# Data records
· · ·

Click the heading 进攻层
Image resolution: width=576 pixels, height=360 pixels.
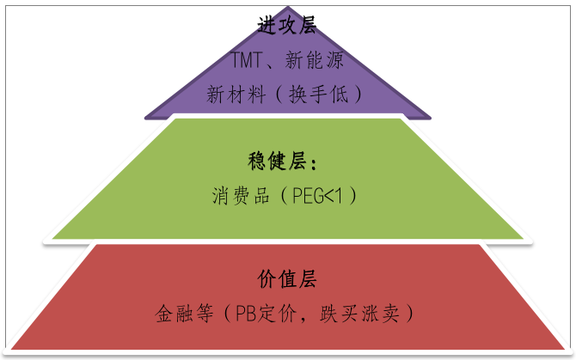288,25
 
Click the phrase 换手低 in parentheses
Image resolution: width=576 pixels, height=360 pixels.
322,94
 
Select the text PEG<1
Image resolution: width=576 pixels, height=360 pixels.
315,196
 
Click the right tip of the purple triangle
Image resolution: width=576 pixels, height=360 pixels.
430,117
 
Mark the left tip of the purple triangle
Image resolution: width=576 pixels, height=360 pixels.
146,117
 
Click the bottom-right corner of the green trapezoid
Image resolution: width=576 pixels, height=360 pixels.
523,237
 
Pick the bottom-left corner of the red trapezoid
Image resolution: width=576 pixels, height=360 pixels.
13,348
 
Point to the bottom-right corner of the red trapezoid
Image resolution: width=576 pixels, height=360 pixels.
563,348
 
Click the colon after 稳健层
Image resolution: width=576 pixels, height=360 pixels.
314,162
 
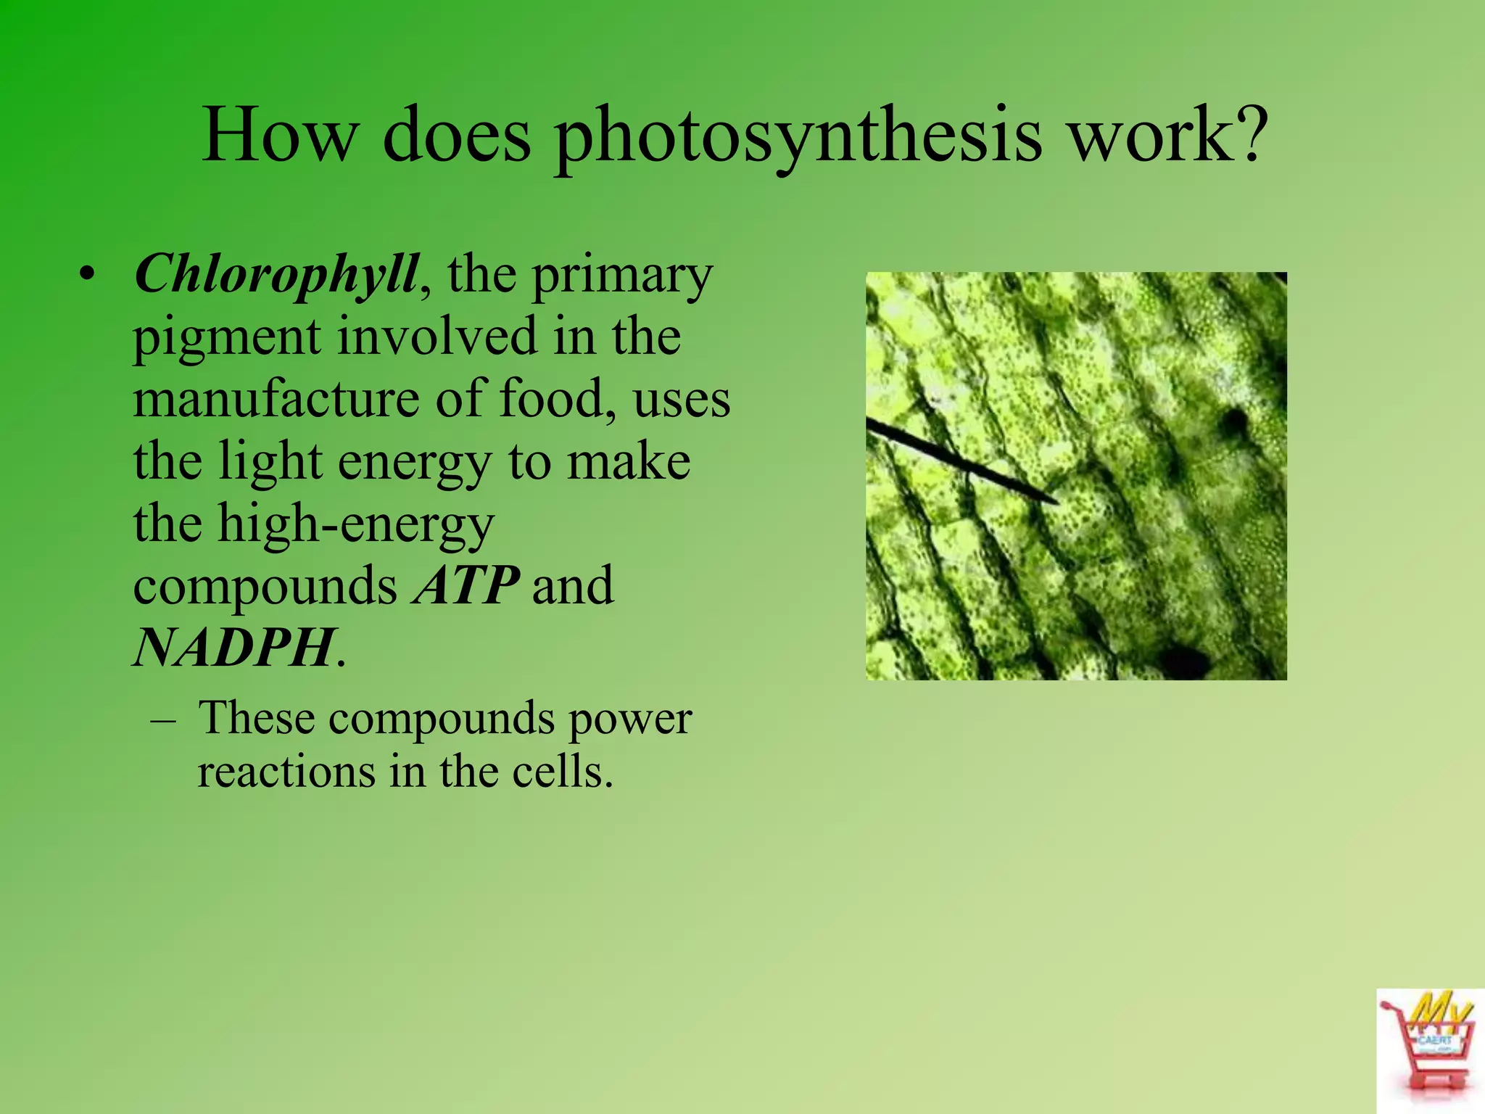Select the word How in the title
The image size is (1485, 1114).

· · ·

# Aim
Can you rewrite the listing above so that every "trapezoid" becomes "quadrilateral" and nothing else changes? Leave the pictures out of your version.

# Correct output
Click the heading 进攻层
Image resolution: width=576 pixels, height=360 pixels.
288,25
 
Click the phrase 换手低 in parentheses
Image resolution: width=576 pixels, height=360 pixels.
322,94
 
Select the text PEG<1
Image resolution: width=576 pixels, height=360 pixels.
315,196
 
Click the right tip of the purple triangle
Image resolution: width=576 pixels, height=360 pixels.
430,117
 
Mark the left tip of the purple triangle
Image resolution: width=576 pixels, height=360 pixels.
146,117
 
Click the bottom-right corner of the green quadrilateral
Image resolution: width=576 pixels, height=360 pixels.
523,237
 
Pick the bottom-left corner of the red quadrilateral
Image resolution: width=576 pixels, height=360 pixels.
13,348
 
Point to the bottom-right corner of the red quadrilateral
Image resolution: width=576 pixels, height=360 pixels.
563,348
 
Click the colon after 稳健层
Image resolution: width=576 pixels, height=360 pixels.
314,162
 
Select the word How in the title
The image size is (1485, 1114).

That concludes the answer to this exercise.